Refine using refine_metadata()
function
library(finna)
sibelius_data <- search_finna("sibelius")
refined_data <- refine_metadata(sibelius_data)
print(refined_data)
## # A tibble: 100 × 8
## Title Author Year Language Formats Subjects Library Series
## <chr> <chr> <chr> <chr> <chr> <chr> <chr> <chr>
## 1 Sibelius favourites : … Sibel… 2001 Unknown… Äänite… orkeste… Lapin … Unkno…
## 2 Sibelius Tappe… 1967 Unknown… Taidet… Unknown… Jyväsk… Unkno…
## 3 Sibelius Favén… Unkn… Unknown… Taidet… kaljuus… Lahden… Unkno…
## 4 Sibelius Tawas… 2003 fin Kirja,… Sibeliu… Anders… Unkno…
## 5 Sibelius Ringb… 1948 fin Kirja,… Sibeliu… Eepos-… Unkno…
## 6 SIBELIUS TÖRNE… 1945 fin Kirja,… SIBELIU… Helle-… Unkno…
## 7 Sibelius Lampi… 1995 fin Kirja,… Sibeliu… Kansal… Unkno…
## 8 Sibelius Lampi… 2005 fin Kirja,… Sibeliu… Kansal… Unkno…
## 9 Sibelius Lampi… 1984 fin Kirja,… Sibeliu… Kansal… Unkno…

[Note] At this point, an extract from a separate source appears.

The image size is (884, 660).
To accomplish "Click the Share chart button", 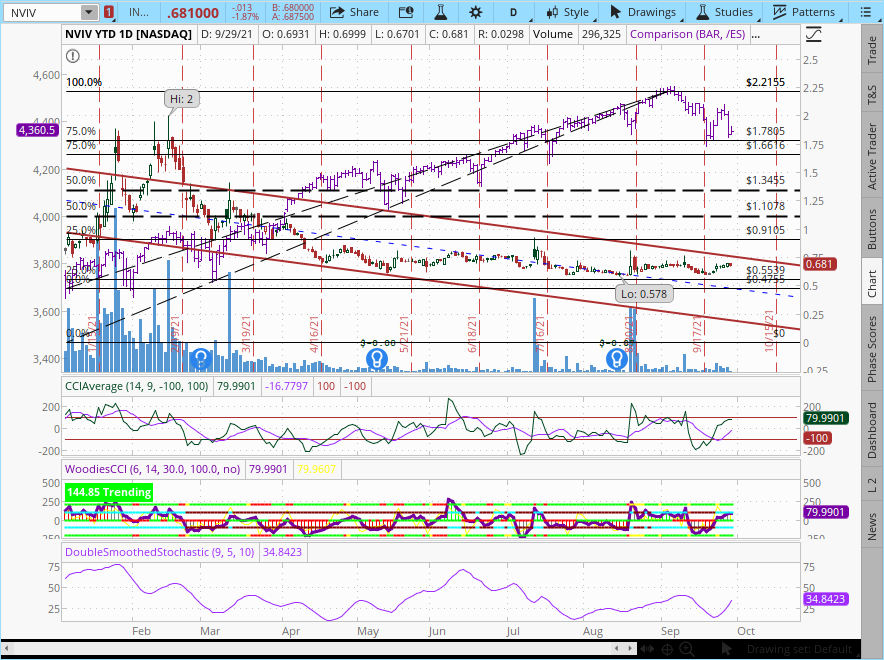I will click(354, 12).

## 10 Sibelius Tawas… 1997 fin Kirja,… Sibeliu… Kansal… Unkno…
## # ℹ 90 more rows
integrate using integrate_metadata()
Function
finna_data <- search_finna("sibelius")
other_data <- tibble::tibble(
Title = c("Sibelius Symphony No. 5", "Finlandia", "Valse Triste"),
Rating = c(5, 4, 3)
)
integrated_data <- integrate_metadata(finna_data, other_data, key = "Title")
print(integrated_data)
## # A tibble: 103 × 9
## Title Author Year Language Formats Subjects Library Series Rating
## <chr> <chr> <chr> <chr> <chr> <chr> <chr> <chr> <dbl>
## 1 Sibelius favour… Sibel… 2001 NA Äänite… orkeste… Lapin … NA NA
## 2 Sibelius Tappe… 1967 NA Taidet… NA Jyväsk… NA NA
## 3 Sibelius Favén… NA NA Taidet… kaljuus… Lahden… NA NA
## 4 Sibelius Tawas… 2003 fin Kirja,… Sibeliu… Anders… NA NA
## 5 Sibelius Ringb… 1948 fin Kirja,… Sibeliu… Eepos-… NA NA
## 6 SIBELIUS TÖRNE… 1945 fin Kirja,… SIBELIU… Helle-… NA NA
## 7 Sibelius Lampi… 1995 fin Kirja,… Sibeliu… Kansal… NA NA
## 8 Sibelius Lampi… 2005 fin Kirja,… Sibeliu… Kansal… NA NA
## 9 Sibelius Lampi… 1984 fin Kirja,… Sibeliu… Kansal… NA NA
## 10 Sibelius Tawas… 1997 fin Kirja,… Sibeliu… Kansal… NA NA
## # ℹ 93 more rows
Analyze using analyze_metadata()
Function
sibelius_data <- search_finna("sibelius")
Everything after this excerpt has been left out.